# MATERIAL FOR THIS TASK
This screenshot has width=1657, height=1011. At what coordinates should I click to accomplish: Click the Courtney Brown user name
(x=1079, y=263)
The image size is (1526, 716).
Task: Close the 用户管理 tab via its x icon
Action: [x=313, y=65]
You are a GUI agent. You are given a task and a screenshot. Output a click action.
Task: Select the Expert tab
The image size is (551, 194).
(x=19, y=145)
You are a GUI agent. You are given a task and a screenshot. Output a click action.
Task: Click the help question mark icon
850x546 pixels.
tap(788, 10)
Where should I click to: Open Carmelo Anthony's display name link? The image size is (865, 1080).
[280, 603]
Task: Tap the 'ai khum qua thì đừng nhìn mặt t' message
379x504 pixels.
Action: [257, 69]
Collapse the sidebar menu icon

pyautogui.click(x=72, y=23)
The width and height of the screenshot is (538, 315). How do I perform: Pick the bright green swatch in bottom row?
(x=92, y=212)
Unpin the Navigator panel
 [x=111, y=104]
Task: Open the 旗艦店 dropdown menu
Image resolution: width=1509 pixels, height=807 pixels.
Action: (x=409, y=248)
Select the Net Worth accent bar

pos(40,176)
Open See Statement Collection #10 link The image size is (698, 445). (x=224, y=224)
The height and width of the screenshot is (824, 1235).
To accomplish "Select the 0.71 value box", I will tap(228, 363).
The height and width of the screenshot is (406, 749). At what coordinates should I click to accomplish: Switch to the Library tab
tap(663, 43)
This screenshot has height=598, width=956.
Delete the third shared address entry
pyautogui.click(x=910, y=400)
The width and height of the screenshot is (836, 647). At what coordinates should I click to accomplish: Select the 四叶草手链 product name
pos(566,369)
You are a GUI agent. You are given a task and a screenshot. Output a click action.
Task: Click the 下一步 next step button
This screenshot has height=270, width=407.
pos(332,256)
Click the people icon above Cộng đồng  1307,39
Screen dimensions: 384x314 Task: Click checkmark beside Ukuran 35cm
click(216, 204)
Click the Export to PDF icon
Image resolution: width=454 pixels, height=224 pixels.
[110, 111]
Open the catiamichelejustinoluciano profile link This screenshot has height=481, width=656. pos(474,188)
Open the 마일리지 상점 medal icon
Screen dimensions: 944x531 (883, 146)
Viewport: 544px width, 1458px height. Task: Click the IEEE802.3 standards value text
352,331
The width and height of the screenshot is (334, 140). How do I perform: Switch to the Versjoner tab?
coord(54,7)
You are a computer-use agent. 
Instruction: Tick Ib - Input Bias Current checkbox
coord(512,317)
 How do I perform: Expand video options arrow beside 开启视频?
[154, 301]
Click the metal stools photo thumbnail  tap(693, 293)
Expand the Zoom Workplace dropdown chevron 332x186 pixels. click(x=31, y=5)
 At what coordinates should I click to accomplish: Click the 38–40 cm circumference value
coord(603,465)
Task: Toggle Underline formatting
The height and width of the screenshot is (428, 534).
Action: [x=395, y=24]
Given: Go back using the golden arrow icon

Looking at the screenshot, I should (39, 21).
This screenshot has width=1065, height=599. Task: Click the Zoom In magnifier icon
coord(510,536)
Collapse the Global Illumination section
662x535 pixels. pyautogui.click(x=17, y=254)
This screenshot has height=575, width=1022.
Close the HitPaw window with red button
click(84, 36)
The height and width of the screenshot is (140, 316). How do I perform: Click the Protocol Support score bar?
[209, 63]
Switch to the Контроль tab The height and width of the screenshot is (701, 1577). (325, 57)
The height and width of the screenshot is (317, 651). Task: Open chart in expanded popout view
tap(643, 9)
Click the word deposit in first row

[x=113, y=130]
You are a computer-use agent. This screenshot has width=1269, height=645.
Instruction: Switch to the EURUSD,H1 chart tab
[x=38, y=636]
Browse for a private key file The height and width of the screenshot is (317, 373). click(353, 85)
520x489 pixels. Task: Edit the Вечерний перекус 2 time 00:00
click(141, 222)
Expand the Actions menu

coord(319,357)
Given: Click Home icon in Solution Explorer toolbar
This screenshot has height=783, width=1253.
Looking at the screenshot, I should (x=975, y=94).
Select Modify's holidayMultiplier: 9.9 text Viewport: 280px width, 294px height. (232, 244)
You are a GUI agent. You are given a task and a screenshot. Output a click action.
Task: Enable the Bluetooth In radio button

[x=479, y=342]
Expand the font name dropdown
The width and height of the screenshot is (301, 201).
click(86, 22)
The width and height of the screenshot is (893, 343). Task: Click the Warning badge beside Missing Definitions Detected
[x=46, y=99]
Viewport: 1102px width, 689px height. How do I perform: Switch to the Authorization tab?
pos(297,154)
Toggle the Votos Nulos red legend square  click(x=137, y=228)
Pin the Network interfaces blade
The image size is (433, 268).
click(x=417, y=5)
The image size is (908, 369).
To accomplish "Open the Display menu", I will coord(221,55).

# ABOUT THIS TASK
A single number is the answer: how many lines of the material contain "dropdown"?

# EXPECTED ANSWER
3